The town hosted many of the wildest outlaws, cowboys, lawmen and prostitutes along with bankers, preachers and school marms. The gunfight at the OK Corral made the Earp brothers, Doc Holliday, the McLaurys and Clantons a legendary part of Ariozna history.

Writer and historian Jane Eppinga will discuss how Tombstone got its reputation as one of the wildest towns in the Wild West in a talk entitled “Tombstone: The Town Too Tough to Die,” at the Arizona Senior Academy on Wednesday (June 22) beginning at 2:30 p.m. Her talk is made possible by a grant from the Arizona Humanities Council’s “AZ Speaks” program.

Jane Eppinga
Jane Eppinga

Eppinga is a prolific author whose writing credentials include over 200 articles for both popular and professional publications, covering a broad spectrum of Arizona history, children’s fiction, travel, personal profiles, biology, construction, food, and public relation pieces.

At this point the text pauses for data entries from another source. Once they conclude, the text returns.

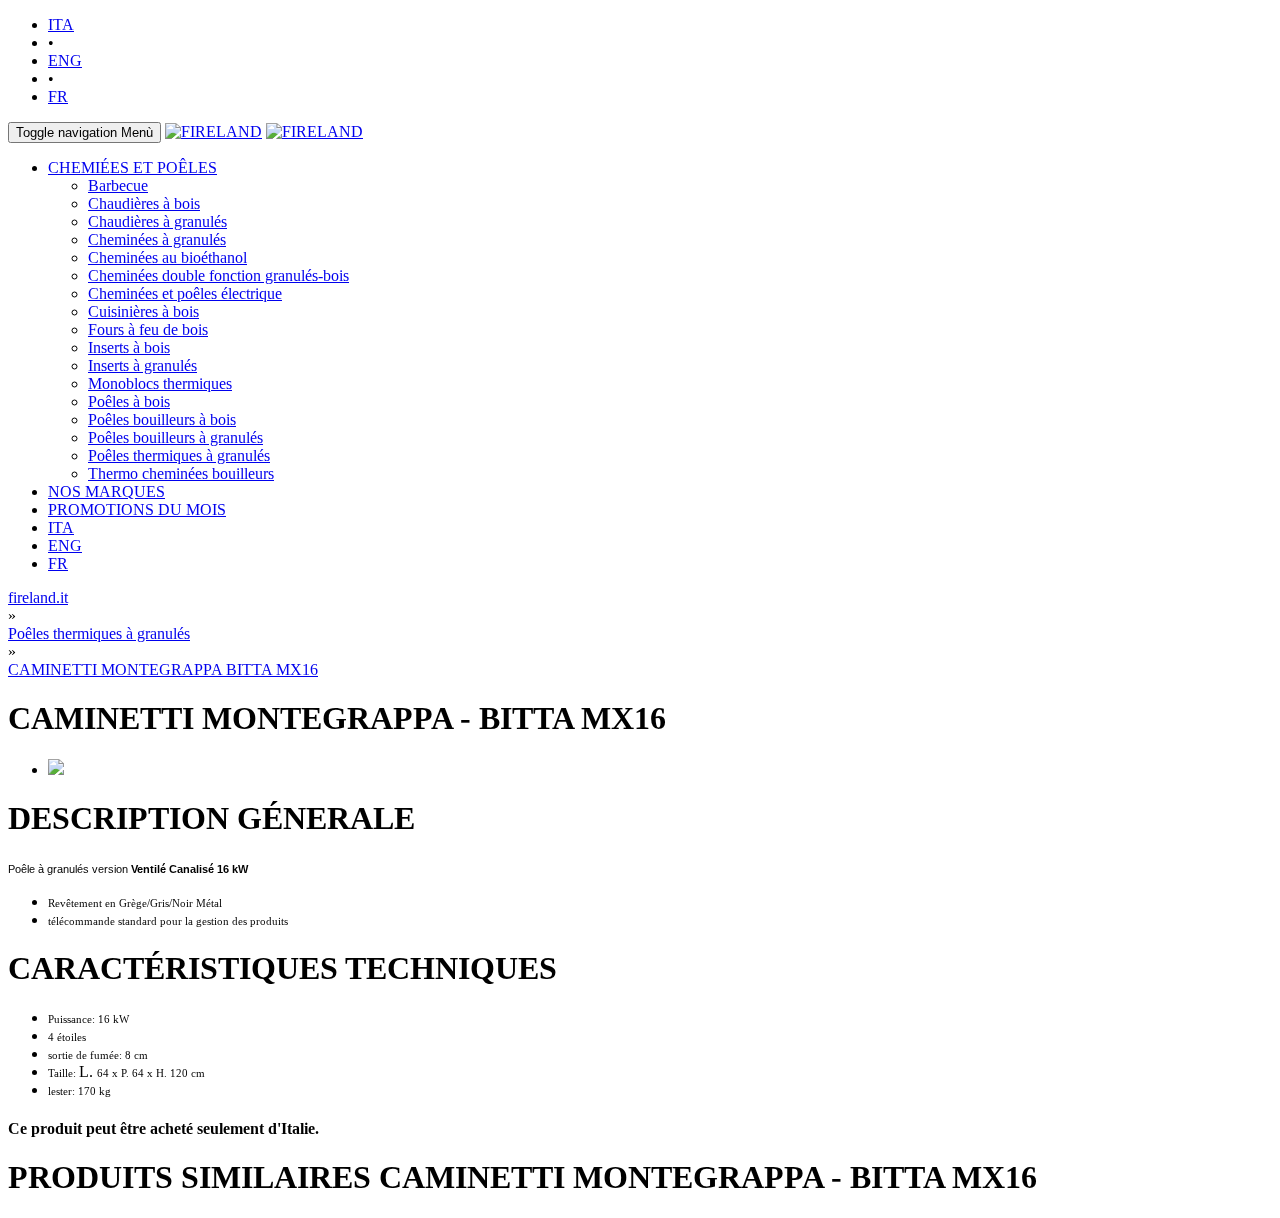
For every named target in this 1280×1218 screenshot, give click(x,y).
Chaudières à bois (144, 203)
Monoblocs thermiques (160, 383)
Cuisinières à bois (143, 311)
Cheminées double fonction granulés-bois (218, 275)
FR (58, 96)
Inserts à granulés (142, 365)
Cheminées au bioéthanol (167, 257)
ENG (65, 60)
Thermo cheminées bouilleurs (181, 473)
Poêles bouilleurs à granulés (175, 437)
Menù (84, 132)
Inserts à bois (129, 347)
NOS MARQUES (106, 491)
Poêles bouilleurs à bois (162, 419)
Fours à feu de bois (148, 329)
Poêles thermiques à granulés (179, 455)
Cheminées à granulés (157, 239)
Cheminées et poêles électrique (185, 293)
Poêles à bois (129, 401)
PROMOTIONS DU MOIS (137, 509)
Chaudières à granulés (157, 221)
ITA (61, 24)
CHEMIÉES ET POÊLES (132, 167)
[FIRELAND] (213, 131)
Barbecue (118, 185)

Her books include a biography of Henry Ossian Flipper, West Point’s First Black Graduate, Arizona Twilight Tales, and books in Arcadia Publishing’s Images of America series, focusing on Arizona towns including Tucson, Nogales, Apache Junction, and Tombstone.

She writes regularly for Biology Digest, a quarterly publication for high school science teachers. In 2009, Globe Pequot published her book, They Made Their Mark: An Illustrated History of the Society of Woman Geographers.